■ Tâches
1. Résumez le texte source en deux phrases.
2. D’après le texte source, qu’était Serge avant de devenir entrepreneur ?
3. Recopiez le passage du texte source qui commence aux mots "Far’Hook doit quitter" et s’arrête après les mots "à Joseph Vernet.".

■ Texte source
########

Sadek et Gérard Depardieu dans le film français de Rachid Djaïdani, « Tour de France ». | MARS FILMS

Quinzaine des réalisateurs

Gérard Depardieu est devenu un monument qui se visite. C’est ce que fait, au début de Tour de France, le jeune rappeur Far’Hook (interprété par le jeune rappeur Sadek), qui se rend dans le Nord de la France pour admirer cet être hors du commun. Dans cette fiction, le deuxième long-métrage de Rachid Djaïdani après Rengaine présenté, déjà, à la Quinzaine des réalisateurs en 2012, Gérard Depardieu s’appelle Serge. C’est un entrepreneur privé de permis de conduire, et aussi le père de Bilal, le manager de Far’Hook. Mais c’est toujours, et dans ce film, plus que jamais, Gérard Depardieu, et c’est l’énergie que dégage cette masse en perpétuel mouvement qui sauve le film des pièges que lui a tendus son réalisateur et scénariste.

Far’Hook doit quitter Paris à la suite d’une embrouille avec un rival en hip-hop, et Bilal lui confie la mission de conduire son père sur les routes de France, de port en port. Cet homme grossier et désagréable, qui vit dans un coron post-apocalyptique, a promis à son épouse agonisante de reproduire sur toile et à l’huile les vues des ports français commandées par Louis XV à Joseph Vernet.

De Dieppe à Marseille, les deux hommes vont passer par toutes les étapes réglementaires du film de route pour deux antagonistes

De Dieppe à Marseille, de l’hostilité radicale à la complicité, les deux hommes vont passer par toutes les étapes réglementaires du film de route pour deux antagonistes (voir, entre autres, New York-Miami (1934), de Frank Capra, ou La Chèvre (1981), de Francis Veber). Ce qui importe ici n’est pas le mécanisme, mais ce qu’il met en mouvement. Rachid Djaïdani a réussi – de justesse – à faire échapper Far’Hook et Serge au statut d’emblème de leurs générations respectives.

Tempête magnétique

Il arrive au rappeur de se lancer dans des tirades sur la citoyenneté, et l’étrange façon que la France a de la conférer seulement partiellement à certains des détenteurs de ses passeports. Quant à Serge-Gérard, il brame le sentiment d’abandon de la population ouvrière (avant d’être entrepreneur, il a été syndicaliste, apprendra-t-on) en des termes que ne renierait pas un éditorialiste en mal d’inspiration.

########

■ Données sources

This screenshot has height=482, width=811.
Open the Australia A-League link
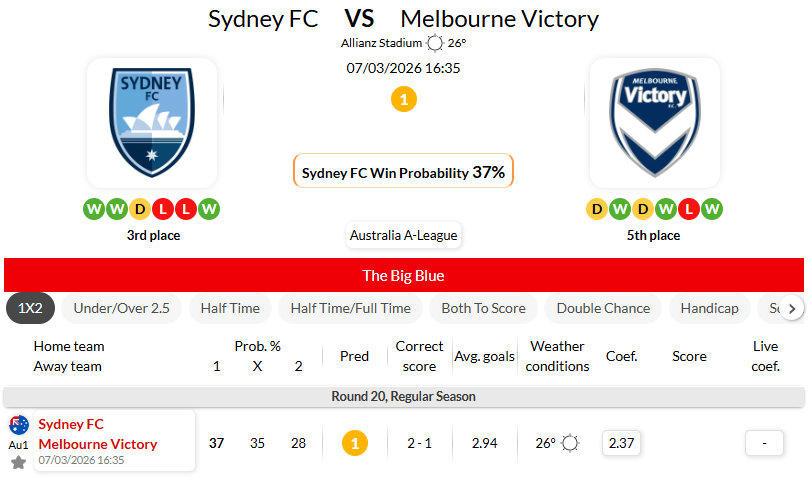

########

■ Liste des réponses
1. Dans Tour de France, deuxième long-métrage de Rachid Djaïdani, le jeune rappeur Far’Hook, contraint de quitter Paris, doit conduire de port en port Serge, le père de son manager, joué par Gérard Depardieu, qui a promis à son épouse agonisante de peindre les vues des ports français commandées par Louis XV à Joseph Vernet. De Dieppe à Marseille, les deux hommes passent de l’hostilité radicale à la complicité, et c’est l’énergie de Gérard Depardieu qui sauve le film des pièges tendus par son réalisateur et scénariste.

2. Il avait été syndicaliste.

3.
Far’Hook doit quitter Paris à la suite d’une embrouille avec un rival en hip-hop, et Bilal lui confie la mission de conduire son père sur les routes de France, de port en port. Cet homme grossier et désagréable, qui vit dans un coron post-apocalyptique, a promis à son épouse agonisante de reproduire sur toile et à l’huile les vues des ports français commandées par Louis XV à Joseph Vernet.